= EXERCISE REQUIREMENTS =
Reproduce the section of the discussion on retreating versus escalating a violent confrontation that lies between "2) I have no" and "becomes very problematic.", inclusive.

= QUOTED PASSAGE =
I will avoid conflict (particularly violent conflict) whenever feasible.

For the purpose of this discussion the ground rules are that I can escape safely (I'm assuming that family members are included in that safety). How highly do I value my life? What do I place above my life and the lives of those I love? So for all cases IN THIS DISCUSSION, I will always retreat in perfect safety, rather than escalate the situation.

Escape in safety poses no risk to my family. Confrontation and conflict poses many risks:

1) Gunfire goes somewhere, and while I am perfect and would never miss, the incompetent (Please God, let him/her be incompetent!) criminal attacking me will probably miss, and those bullets go somewhere.

2) I have no greater duty than the duty to my family. Nothing else supersedes this. Escalating a situation could bring harm to my loved ones. There is no way to accept this risk. My death or injury (very possible) will slightly impede my ability to care, provide for and protect my family.

The situation obviously changes when the ground rules of this situation give way to reality. When in my home, perfectly safe retreat becomes very problematic.

-Is there someone outside?
-Can my entire family exit the house and get to "safety"?
-How do we complete our escape?

Because of these uncertainties I would probably retreat to one room where I have the best chance of keeping my loved ones safe. Even if that means being forced to fight.

But in keeping with the ground rules of this discussion, I find myself answering that I would ALWAYS retreat. I'm somewhat surprised by this. But the ground rules constrain the situation.

VR

Matt
 
My #1 goal is to get home to my family, so running away screaming like a little Austrian girl from the ' Sound of Music' is definitely in my tactical training plans.

Protecting an innocent person would be the only thing that would cause me to stay in a dangerous situation.
 
It may be a fact that morals as well as legalities vary from culture to culture and country to country but that is irrelevant because you only live in one country and one culture, at least at any given point in time. But the rub is in actually making the decision and quickly.
 
Perhaps everyone discussing the OP should bear in mind that 'Retreat' in this context does not necessarily mean 'turn your tail and run screaming like a eunuch'.

Consider the scenario that sparked this thread. "Retreat" for the pharmacist could have been taking cover, while keeping the wounded suspect on the ground covered.

The question here is: Would your conscience allow you to escalate a situation that you could possibly walk away from without firing a shot?

Remember, escalating the situation, as I am posing the question, means 'using deadly force'. And 'possibly walk away from' means "the threat that you are reacting to is diminishing".

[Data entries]
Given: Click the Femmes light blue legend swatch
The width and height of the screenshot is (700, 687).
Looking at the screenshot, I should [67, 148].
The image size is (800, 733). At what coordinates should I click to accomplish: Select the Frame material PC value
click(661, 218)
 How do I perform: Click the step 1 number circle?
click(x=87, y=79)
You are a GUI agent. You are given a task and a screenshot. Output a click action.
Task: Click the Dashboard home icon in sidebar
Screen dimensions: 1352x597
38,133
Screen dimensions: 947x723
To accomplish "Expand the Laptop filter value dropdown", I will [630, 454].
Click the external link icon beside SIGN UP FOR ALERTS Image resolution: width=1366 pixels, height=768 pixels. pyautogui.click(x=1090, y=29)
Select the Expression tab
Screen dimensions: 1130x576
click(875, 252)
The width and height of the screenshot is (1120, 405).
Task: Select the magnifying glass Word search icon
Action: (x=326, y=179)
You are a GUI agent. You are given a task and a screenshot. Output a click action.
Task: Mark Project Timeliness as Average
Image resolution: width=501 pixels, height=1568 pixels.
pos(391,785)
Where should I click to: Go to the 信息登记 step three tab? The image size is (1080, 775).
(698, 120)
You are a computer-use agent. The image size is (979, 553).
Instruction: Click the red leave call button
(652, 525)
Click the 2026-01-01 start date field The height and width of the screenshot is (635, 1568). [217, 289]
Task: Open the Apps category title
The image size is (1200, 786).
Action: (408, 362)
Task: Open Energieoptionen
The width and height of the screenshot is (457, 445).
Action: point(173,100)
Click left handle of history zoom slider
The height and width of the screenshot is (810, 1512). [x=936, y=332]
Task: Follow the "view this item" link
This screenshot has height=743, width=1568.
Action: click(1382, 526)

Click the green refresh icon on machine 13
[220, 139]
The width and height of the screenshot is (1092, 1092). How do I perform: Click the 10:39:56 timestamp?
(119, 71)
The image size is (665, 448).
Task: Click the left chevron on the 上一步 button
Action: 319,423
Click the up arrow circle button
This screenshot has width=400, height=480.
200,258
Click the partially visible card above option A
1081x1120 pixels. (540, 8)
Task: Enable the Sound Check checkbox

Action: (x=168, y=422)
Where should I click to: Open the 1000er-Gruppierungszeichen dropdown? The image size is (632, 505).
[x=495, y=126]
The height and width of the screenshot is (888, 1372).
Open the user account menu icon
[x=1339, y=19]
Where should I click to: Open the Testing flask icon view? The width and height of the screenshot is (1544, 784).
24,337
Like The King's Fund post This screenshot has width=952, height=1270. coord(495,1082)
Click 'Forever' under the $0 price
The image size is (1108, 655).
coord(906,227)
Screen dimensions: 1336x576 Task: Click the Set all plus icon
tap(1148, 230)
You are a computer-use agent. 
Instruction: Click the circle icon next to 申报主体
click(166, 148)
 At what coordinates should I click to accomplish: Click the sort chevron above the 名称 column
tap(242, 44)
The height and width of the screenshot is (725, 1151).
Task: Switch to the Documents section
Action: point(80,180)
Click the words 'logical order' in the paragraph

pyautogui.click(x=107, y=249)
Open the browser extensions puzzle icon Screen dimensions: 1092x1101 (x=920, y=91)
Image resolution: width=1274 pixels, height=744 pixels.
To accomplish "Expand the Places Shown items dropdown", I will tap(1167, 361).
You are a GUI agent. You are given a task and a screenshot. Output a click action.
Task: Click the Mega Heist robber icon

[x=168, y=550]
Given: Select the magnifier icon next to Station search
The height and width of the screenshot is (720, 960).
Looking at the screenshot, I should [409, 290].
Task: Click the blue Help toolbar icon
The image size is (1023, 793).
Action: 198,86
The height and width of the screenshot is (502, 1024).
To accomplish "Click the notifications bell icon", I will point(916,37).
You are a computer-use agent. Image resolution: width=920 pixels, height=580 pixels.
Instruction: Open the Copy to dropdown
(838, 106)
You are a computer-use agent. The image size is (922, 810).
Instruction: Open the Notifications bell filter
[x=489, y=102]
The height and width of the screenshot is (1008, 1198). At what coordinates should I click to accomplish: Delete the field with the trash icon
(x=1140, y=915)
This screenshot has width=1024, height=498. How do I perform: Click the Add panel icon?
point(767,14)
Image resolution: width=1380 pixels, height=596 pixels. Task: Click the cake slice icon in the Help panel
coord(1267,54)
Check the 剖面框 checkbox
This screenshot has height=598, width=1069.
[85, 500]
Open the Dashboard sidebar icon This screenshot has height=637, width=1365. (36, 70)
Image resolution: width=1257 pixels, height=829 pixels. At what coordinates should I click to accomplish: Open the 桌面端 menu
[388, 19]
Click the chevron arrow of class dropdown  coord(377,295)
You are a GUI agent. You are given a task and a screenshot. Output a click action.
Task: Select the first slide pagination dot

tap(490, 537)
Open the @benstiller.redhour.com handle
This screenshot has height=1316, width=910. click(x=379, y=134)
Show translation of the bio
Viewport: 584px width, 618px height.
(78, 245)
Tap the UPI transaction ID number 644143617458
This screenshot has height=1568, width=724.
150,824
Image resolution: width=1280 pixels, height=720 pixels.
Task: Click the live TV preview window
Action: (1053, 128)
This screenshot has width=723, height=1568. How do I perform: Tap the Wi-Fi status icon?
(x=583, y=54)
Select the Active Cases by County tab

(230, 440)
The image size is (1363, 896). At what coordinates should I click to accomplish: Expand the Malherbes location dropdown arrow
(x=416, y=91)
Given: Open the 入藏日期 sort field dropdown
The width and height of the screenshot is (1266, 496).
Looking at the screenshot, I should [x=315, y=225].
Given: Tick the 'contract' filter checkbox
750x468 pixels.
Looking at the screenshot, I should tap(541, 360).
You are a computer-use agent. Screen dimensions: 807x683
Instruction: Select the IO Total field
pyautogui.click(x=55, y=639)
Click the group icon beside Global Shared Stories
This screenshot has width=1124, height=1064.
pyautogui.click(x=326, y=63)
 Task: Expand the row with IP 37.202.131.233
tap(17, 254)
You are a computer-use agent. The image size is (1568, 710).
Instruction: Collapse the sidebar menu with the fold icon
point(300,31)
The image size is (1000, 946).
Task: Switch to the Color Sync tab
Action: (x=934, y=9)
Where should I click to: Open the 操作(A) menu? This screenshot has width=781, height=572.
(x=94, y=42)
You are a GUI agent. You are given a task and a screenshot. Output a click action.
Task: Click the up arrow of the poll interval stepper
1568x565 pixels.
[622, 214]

= YOUR RESPONSE =
2) I have no greater duty than the duty to my family. Nothing else supersedes this. Escalating a situation could bring harm to my loved ones. There is no way to accept this risk. My death or injury (very possible) will slightly impede my ability to care, provide for and protect my family.

The situation obviously changes when the ground rules of this situation give way to reality. When in my home, perfectly safe retreat becomes very problematic.